3.25.2010

skirt refashion-redo-refresh-remake or spunky up your skirt with a peek-a-boo ruffle

So, I enjoy sewing.  When trying to find crib bedding that was "just right" for my first baby nine years ago, no bedding was exactly what I had envisioned for my precious first yet-to-be-born child.  My husband bought me a sewing machine even though I hadn't ever used one.  And I surprised myself by transferring the bedding in my mind to actual bedding in the crib.



I'd call myself a frustrated sewer....frustrated because I have 173 ideas zipping around in my brain but rarely purposefully eek out time to bring them to life.  Every once in a while, I'll whip up a dress for my daughter, or something fun to cozy the nest, or a gift for a loved one.  Like a lot of things, I want to think less about it and actually DO it!



A couple of weeks ago, I was having one of those cravings to make something.  I get that....itchy fingers, I call it.  Also, I'd been thinking it would be fun to wear more interesting, handmade-ish things.....think this and these and all of these.  (Note: I think about clothes like that but never, ever could or would purchase a T-shirt for $88!) When I see something lovely in a store, I tend to think, "Hmm...I bet I could do that!" and then proceed to mentally deconstruct and store it away in my brain for later.


Thus I started to experiment with clothes I already own.  Below you'll find a little tutorial on how to add a peek-a-boo ruffle, a faux-petticoat, a flounce, if you will, to a skirt.  Not only does it add flair but, also, length!

First, here's a shot of the finished skirt....



I feel a little silly posting a tutorial for something that is so simple but maybe you're reading this and have never in your life sewn anything!  Hopefully, these instructions are clear enough.  


I chose to "remix" my versatile, short denim skirt.



Starting off using my maching to quickly sew the little back slit together...



measuring the circumference of the bottom of the skirt, and cutting a strip of my chosen ruffle material that was 1-1/2 times the circumference (making the length of the ruffle piece as long as you wish).  I chose linen because it had a nice weight, drape, and was frayable (sure, that's a word).  Of course, if you don't want a frayed edge, you could just give the bottom a narrow hem.
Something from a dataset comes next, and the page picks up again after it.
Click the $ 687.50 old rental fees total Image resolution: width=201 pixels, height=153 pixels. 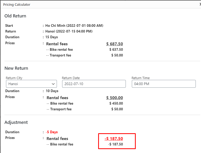pos(115,44)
Now to make the ruffle I stitched a long straight line (with the longest, loosest stitch possible) approximately 1/2" from the top edge of the strip....making sure to leave long tails at the beginning and the end.  Then on one end only of the strip, I tied the bobbin thread and the basting thread together.  Moving to the other end, I wrapped the bobbin thread around the fingers of my left hand, pulled the top thread tight, and scrunched the fabric down it to form the gathers/ruffling.  If I'm not making any sense at all, here is a video that shows how to gather.


I kept gathering until the overall width matched up with the width of the skirt....making sure to gather as evenly as I could.  Once the ruffle was the exact width I needed it to be, I zipped the ends through the sewing machine...sewing them together to form a big loop.  Then I turned the skirt inside out and pinned the ruffle (right side down onto wrong side of skirt) all along the bottom edge.
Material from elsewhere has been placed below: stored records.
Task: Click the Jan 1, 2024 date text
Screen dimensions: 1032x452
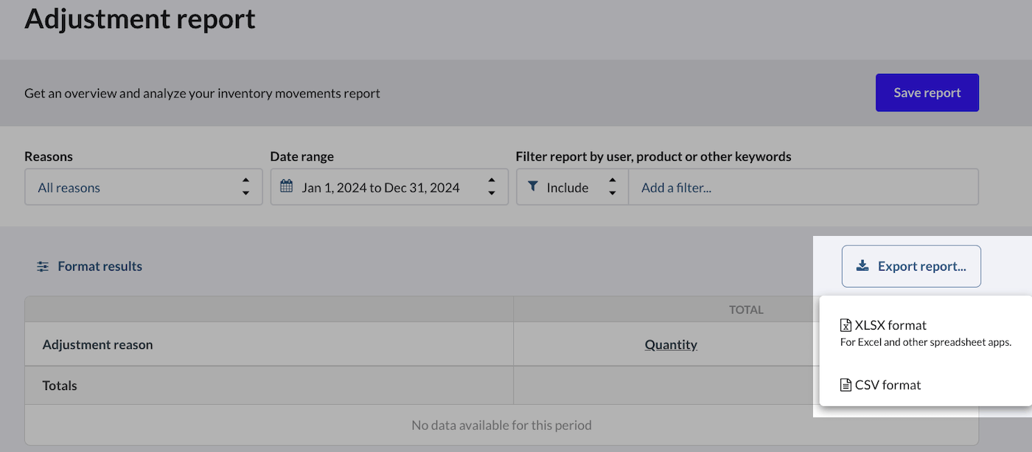Action: tap(334, 187)
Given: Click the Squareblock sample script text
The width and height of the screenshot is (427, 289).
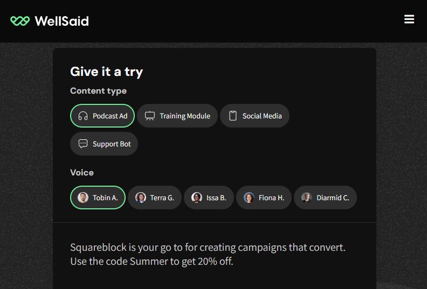Looking at the screenshot, I should tap(208, 255).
I stitched the two together....being as careful as possible to match the stitch to the existing stitches on the skirt.


And, voila!  Flipping it right side out, I tried it on and did a happy little twirl in front of the mirror.  Plain jane skirt transformed into spunky skirt!


The only problem is that now I want ALL my skirts to have a happy, linen, peek-a-boo ruffle!


So, I hope my first sewing tutorial wasn't too confusing or lacking anything.


Happy sewing!


Megan Pin It

1 comment:

  1. This is SUCH a great idea! I need to keep this in mind since I have SO many skirts and always need new ideas to update them! :)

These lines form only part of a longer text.